Sickness, whether of a serious nature or not, presents an opportunity of approach, and often gives access to the confidence which I am careful to improve. I was much interested, a day or two ago, in an interview with a fine-looking young man of the crew, under the influence of the prevailing epidemic. He had evidently been familiar with better associations than those of a man-of-war; and, I soon learned from him that he was the prodigal son of a pious mother, by whom he had been carefully trained and cherished, and was a child of many prayers. The first glance of his eye, as I approached his cot, told me by the starting tears—not from alarm, for no danger was apprehended in his case, but from remembrances of the past—that he was in a state of mind to open his heart to me; and, in the admissions and confessions of a long conversation, I became deeply interested in the penitence and purposes of future well-doing which he avowed.
In a hammock near by I found a middle-aged Scotchman, of intelligent and respectable appearance, who was equally open to religious conversation. He told me he had been long deeply sensible of his guilt and misery as a sinner, and greatly troubled in mind and conscience; that a conflict had been going on in his soul, as if a good and an evil spirit were ever in contest there for the mastery over him: but that the good at last had gained the triumph, and he was “at peace with the Father, through the Son and Spirit, and feared no evil—not death itself.”

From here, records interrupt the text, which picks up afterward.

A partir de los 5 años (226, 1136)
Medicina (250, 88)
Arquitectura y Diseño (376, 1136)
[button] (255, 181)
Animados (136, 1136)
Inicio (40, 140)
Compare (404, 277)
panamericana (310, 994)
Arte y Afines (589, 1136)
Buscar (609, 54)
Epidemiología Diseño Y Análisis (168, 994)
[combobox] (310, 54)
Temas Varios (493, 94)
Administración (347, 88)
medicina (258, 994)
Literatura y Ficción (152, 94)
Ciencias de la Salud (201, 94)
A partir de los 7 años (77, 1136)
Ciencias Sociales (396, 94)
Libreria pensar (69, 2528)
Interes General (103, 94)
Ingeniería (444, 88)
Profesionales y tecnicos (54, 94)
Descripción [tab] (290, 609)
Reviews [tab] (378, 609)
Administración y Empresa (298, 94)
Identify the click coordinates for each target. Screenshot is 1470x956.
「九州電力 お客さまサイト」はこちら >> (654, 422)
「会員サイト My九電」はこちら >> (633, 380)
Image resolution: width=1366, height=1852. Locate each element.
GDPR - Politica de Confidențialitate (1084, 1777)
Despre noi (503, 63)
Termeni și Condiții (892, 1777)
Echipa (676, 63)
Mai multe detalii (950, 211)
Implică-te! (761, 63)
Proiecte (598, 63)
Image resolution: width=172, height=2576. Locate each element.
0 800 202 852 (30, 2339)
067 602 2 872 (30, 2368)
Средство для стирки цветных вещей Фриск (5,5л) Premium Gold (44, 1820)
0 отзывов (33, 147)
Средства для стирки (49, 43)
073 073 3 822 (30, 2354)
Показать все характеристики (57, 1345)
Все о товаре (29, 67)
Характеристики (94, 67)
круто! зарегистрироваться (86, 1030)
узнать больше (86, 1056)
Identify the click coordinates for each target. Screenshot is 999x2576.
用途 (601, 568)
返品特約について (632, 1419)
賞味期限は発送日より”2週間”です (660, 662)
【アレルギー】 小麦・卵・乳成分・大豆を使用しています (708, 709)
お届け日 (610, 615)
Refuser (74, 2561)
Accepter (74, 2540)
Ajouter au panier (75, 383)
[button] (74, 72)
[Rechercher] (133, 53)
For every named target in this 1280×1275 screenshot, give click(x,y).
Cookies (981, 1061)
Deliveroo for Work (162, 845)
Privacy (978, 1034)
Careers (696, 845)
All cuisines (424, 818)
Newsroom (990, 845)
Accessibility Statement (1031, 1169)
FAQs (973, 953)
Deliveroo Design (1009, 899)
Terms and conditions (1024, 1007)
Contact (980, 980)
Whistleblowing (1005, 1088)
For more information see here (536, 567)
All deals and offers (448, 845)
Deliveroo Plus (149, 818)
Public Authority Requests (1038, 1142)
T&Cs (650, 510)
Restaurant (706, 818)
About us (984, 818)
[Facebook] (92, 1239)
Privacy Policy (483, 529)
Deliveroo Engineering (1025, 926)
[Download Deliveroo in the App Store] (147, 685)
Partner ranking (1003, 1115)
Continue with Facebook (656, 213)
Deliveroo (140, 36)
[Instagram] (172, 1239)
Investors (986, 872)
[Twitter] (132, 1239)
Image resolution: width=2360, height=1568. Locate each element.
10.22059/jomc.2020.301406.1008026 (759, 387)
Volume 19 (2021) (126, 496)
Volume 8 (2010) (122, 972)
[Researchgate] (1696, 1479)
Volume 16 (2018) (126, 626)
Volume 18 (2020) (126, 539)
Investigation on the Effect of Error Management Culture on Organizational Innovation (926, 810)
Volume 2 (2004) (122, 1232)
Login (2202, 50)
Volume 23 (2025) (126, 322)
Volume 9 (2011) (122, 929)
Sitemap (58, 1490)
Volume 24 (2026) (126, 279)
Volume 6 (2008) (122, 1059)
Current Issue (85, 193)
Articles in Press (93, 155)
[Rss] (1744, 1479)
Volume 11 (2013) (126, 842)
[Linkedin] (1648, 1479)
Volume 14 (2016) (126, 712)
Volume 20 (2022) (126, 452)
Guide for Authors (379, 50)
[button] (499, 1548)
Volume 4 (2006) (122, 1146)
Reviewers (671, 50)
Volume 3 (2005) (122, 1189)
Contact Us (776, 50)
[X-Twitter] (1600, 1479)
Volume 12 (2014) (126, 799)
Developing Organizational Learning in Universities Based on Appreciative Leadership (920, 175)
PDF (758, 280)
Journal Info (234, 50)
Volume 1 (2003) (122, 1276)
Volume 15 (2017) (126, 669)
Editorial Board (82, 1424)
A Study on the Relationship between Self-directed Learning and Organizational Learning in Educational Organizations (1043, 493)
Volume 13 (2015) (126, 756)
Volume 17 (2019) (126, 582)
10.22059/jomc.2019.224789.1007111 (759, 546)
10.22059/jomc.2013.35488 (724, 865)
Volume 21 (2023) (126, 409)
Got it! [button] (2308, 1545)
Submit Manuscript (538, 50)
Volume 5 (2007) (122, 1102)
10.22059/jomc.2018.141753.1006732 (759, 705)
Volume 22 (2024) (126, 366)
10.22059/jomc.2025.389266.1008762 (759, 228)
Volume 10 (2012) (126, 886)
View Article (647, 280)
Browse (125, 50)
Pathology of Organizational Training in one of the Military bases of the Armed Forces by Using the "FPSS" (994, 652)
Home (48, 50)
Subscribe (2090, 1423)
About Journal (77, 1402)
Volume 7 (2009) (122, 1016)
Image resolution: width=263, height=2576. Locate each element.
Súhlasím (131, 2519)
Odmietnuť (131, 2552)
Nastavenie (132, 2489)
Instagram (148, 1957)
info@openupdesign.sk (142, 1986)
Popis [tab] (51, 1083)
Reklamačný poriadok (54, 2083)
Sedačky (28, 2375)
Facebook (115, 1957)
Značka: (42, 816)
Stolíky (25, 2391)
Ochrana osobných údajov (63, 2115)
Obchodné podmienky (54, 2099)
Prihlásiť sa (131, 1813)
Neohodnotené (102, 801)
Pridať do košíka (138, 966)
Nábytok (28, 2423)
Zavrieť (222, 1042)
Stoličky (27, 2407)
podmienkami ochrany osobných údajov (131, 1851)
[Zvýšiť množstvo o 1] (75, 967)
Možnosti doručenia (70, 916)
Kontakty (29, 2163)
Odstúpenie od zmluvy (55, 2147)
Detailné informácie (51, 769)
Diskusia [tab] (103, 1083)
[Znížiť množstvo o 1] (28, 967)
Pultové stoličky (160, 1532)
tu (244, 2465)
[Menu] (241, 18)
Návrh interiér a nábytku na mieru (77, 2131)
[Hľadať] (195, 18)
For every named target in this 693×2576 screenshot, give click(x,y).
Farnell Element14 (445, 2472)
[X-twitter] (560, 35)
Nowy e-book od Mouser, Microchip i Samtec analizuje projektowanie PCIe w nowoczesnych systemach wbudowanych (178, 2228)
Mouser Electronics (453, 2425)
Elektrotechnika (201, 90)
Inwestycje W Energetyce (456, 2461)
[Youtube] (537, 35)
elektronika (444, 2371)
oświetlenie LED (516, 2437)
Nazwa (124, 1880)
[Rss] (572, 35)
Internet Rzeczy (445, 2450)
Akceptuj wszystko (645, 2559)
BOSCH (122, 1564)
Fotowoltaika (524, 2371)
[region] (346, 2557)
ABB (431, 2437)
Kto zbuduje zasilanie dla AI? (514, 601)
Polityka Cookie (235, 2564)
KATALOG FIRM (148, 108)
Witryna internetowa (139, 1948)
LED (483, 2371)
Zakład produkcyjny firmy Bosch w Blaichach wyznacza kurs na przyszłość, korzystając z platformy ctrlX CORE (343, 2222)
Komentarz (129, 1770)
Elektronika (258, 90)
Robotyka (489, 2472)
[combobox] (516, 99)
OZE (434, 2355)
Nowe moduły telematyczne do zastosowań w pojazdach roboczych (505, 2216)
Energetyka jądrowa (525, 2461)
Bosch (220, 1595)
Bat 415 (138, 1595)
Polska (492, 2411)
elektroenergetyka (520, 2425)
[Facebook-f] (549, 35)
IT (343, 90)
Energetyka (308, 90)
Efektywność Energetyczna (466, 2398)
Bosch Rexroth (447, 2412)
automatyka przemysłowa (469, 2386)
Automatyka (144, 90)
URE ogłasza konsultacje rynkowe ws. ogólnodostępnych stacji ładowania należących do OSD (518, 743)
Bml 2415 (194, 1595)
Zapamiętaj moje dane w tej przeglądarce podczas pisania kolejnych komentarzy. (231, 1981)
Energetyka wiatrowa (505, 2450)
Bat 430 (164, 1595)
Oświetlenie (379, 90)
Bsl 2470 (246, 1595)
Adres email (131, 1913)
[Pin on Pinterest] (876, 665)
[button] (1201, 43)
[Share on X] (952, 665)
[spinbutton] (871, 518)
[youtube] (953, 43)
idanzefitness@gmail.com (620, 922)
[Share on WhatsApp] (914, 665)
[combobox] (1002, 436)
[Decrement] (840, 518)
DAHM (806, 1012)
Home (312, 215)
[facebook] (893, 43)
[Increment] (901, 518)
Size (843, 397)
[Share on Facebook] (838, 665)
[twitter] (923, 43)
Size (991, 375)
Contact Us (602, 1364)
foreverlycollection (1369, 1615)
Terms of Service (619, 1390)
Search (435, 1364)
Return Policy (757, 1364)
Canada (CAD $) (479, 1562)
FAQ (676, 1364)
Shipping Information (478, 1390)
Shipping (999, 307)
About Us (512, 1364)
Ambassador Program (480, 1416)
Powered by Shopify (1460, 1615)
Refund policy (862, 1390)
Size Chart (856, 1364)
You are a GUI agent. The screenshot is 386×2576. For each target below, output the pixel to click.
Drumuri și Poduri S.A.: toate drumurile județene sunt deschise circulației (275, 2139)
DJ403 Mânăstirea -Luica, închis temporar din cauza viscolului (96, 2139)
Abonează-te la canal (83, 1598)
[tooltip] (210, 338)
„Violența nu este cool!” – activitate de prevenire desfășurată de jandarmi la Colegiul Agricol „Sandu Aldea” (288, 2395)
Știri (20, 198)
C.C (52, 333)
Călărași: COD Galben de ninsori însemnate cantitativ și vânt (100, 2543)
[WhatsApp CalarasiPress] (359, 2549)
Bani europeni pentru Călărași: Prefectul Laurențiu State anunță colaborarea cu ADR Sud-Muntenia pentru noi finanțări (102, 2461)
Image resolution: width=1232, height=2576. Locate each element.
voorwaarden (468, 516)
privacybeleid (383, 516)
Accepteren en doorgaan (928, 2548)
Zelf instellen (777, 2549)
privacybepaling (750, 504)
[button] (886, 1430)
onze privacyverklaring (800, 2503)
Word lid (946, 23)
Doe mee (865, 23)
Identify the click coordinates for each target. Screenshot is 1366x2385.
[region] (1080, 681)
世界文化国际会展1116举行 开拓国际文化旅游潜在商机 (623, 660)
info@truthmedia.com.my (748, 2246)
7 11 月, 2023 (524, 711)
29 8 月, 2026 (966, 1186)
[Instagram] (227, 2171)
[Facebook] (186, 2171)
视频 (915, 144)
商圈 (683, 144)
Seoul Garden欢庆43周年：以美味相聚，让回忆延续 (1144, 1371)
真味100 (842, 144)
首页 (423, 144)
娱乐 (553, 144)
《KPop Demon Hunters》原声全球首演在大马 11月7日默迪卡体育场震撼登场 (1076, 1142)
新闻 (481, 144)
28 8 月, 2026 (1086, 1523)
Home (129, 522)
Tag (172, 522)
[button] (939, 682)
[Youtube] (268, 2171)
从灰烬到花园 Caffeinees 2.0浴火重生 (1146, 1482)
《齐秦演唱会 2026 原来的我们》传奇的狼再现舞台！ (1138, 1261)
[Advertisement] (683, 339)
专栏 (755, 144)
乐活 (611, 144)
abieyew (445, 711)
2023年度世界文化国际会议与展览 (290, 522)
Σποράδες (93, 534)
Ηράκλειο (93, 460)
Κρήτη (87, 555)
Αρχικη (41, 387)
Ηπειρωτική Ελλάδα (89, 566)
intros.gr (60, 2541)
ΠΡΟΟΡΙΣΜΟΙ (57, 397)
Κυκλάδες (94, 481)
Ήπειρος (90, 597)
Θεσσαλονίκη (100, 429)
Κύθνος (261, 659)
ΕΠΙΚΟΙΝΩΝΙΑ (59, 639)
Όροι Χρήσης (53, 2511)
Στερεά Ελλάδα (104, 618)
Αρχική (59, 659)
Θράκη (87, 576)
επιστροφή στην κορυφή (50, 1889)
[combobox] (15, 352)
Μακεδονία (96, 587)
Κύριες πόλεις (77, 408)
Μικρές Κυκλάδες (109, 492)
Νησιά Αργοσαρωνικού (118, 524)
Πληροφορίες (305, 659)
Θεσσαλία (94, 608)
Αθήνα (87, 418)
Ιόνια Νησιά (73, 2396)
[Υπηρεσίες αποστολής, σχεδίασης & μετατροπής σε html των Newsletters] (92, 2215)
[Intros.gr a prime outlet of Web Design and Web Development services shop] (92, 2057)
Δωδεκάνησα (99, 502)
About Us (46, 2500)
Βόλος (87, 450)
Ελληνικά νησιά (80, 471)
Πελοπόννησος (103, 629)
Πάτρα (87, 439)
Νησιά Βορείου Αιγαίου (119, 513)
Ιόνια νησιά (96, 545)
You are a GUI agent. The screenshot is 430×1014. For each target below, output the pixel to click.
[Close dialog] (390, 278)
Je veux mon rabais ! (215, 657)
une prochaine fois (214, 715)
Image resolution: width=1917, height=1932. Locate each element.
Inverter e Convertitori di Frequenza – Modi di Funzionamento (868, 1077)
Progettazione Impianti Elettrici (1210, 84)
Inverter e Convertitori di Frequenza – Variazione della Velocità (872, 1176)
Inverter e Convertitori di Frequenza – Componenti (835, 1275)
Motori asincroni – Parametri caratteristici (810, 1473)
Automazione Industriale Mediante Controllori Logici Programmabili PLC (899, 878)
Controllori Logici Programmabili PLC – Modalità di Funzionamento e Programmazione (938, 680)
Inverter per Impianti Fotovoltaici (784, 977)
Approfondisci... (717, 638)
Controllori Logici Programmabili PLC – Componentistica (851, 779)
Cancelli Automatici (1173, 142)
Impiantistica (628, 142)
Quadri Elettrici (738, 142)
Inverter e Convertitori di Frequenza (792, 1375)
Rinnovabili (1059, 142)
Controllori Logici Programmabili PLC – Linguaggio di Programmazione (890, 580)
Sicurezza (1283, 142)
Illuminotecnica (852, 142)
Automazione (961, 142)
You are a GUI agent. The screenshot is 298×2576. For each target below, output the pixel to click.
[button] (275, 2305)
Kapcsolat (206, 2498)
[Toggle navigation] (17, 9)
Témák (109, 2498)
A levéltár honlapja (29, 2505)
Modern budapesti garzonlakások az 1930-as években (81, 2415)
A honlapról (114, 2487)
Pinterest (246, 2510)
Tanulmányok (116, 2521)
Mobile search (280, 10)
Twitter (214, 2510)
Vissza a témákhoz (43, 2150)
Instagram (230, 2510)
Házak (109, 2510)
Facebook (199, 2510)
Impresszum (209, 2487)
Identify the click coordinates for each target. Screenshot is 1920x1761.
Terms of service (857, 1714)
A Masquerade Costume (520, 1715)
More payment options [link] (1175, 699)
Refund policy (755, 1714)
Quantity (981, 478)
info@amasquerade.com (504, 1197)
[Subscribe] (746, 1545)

August 7th, N. Lat. 12°, W. Long. 38°.—Delicious seems the only epithet descriptive of the atmosphere we are now breathing, and “delicious—delicious!” is the stereotyped exclamation of every one, as he mounts to the deck from below and drinks in the pure ether, as if it were the very elixir of life. The morning is in all respects lovely. The heavens have a look of infinity. A snow-white cloud alone floats here and there in them; and, as, rushing over the blue sea, before the fresh trade-wind, we dash the foam widely from our prow, unnumbered flying fish spring into the air, and skim the surface of the water before and around us, like so many birds of silver gleaming brightly in the sun.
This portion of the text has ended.